Le 05/09/2024 à 19h46
Et ça marche sur LineageOS, Fairphone OS, /e/, etc... ?
Et sur un Laptop Linux avec un lecteur d'empreinte ?
Le 06/09/2024 à 18h10
L'equipe de France Identité est par contre au courant pour GrapheneOS, qui est bien plus sécurisé et digne de confiance pour une application aussi sensible qu'une identité numérique. On va voir s'ils choisissent de l'ajouter en whitelist ou non.

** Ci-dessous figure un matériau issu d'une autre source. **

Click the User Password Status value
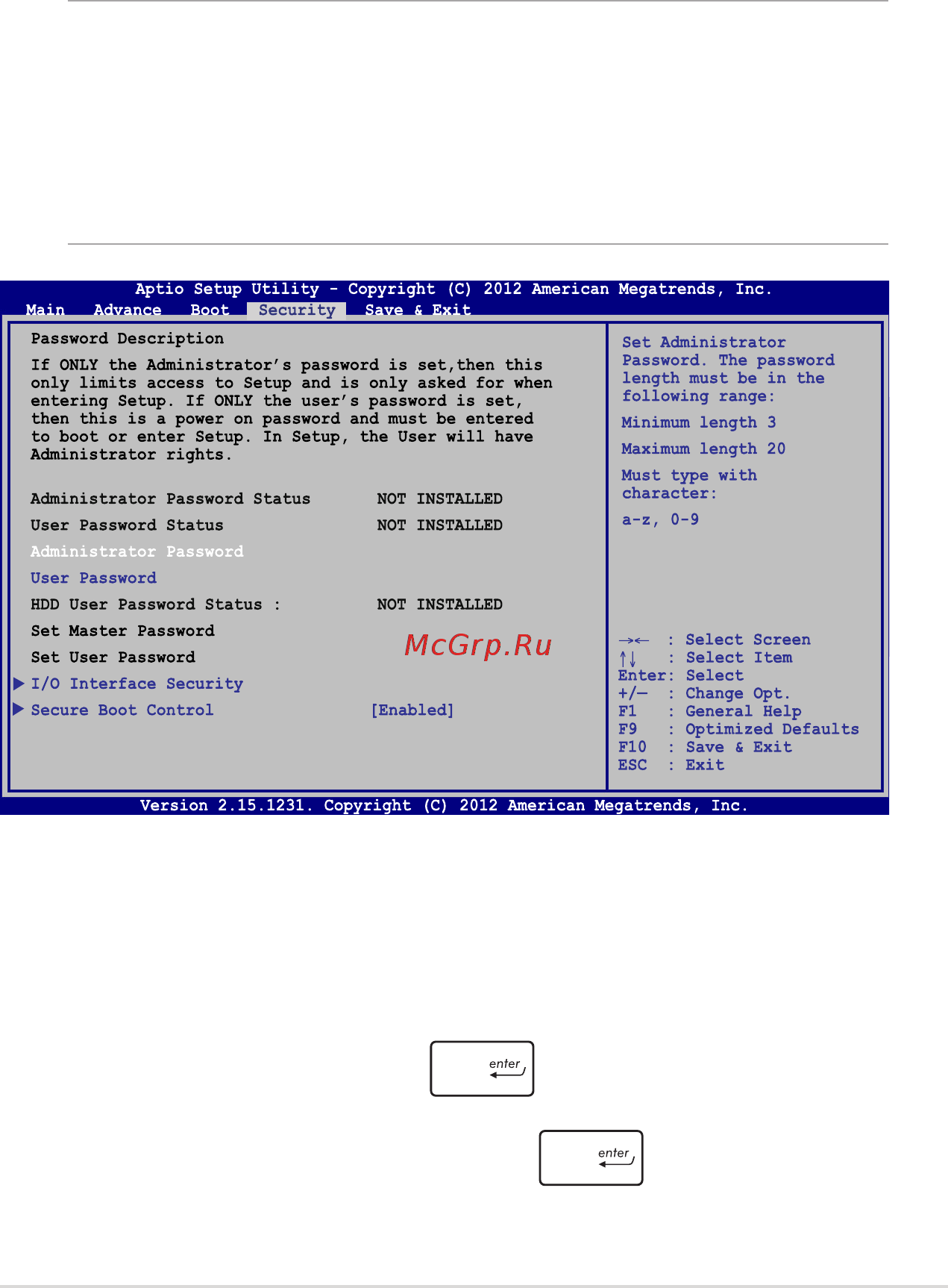Image resolution: width=948 pixels, height=1288 pixels. click(440, 525)
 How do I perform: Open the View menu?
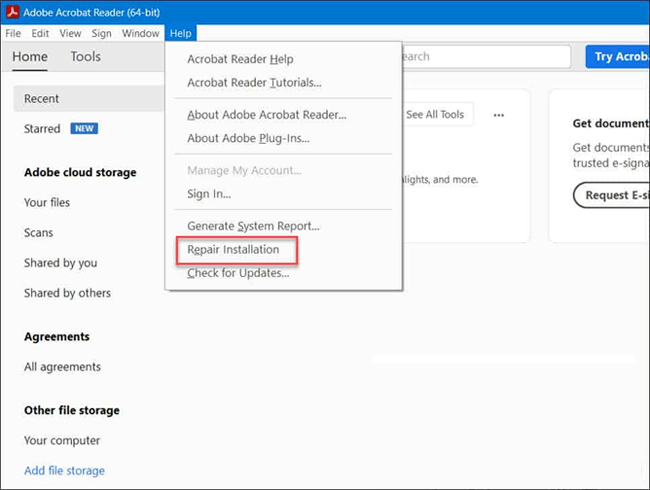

Sur un laptop Linux ça m'étonnerait, de la même manière que ça ne fonctionne ni sous Windows ni sous MacOS. Par contre j'aimerais bien qu'on puisse utiliser un lecteur de carte pour pouvoir signer des documents niveau qualifié eIDAS avec sa carte d'identité.
Le 07/09/2024 à 08h42
+1
Le 10/09/2024 à 08h20
Le 06/09/2024 à 09h21
Modifié le 06/09/2024 à 18h12
On va voir si cette interdiction dure encore longtemps avec des politiques qui sont de plus en plus "europhiles mais que quand ils font des lois qui nous plaisent, sinon on désobéi" comme notre nouveau premier ministre (même si lui c'est plutôt sur l'immigration et la Charte des droits de l'Homme)
Le 06/09/2024 à 21h22
Soit ce n'est pas le bon article, soit le explicitement interdit est loin de sauter aux yeux (donc pas vraiment explicite).
Modifié le 07/09/2024 à 16h32
Plus précisément le 5(c) qui est explicité par le considérant 31
Le 07/09/2024 à 18h08
Merci pour la précision ;)
Le 12/09/2024 à 07h55
Modifié le 16/09/2024 à 16h59
Après évidemment il y a des cloisonnements, les aides sociales au logement ne prennent pas en compte les feux piétons grillés ni même les condamnations pour des faits plus graves (sauf perte des droits) mais uniquement ce qui a trait au logement. Tout comme les impôts ne prennent en compte que le volet financier. Mais c'est une sorte de crédit social restreint.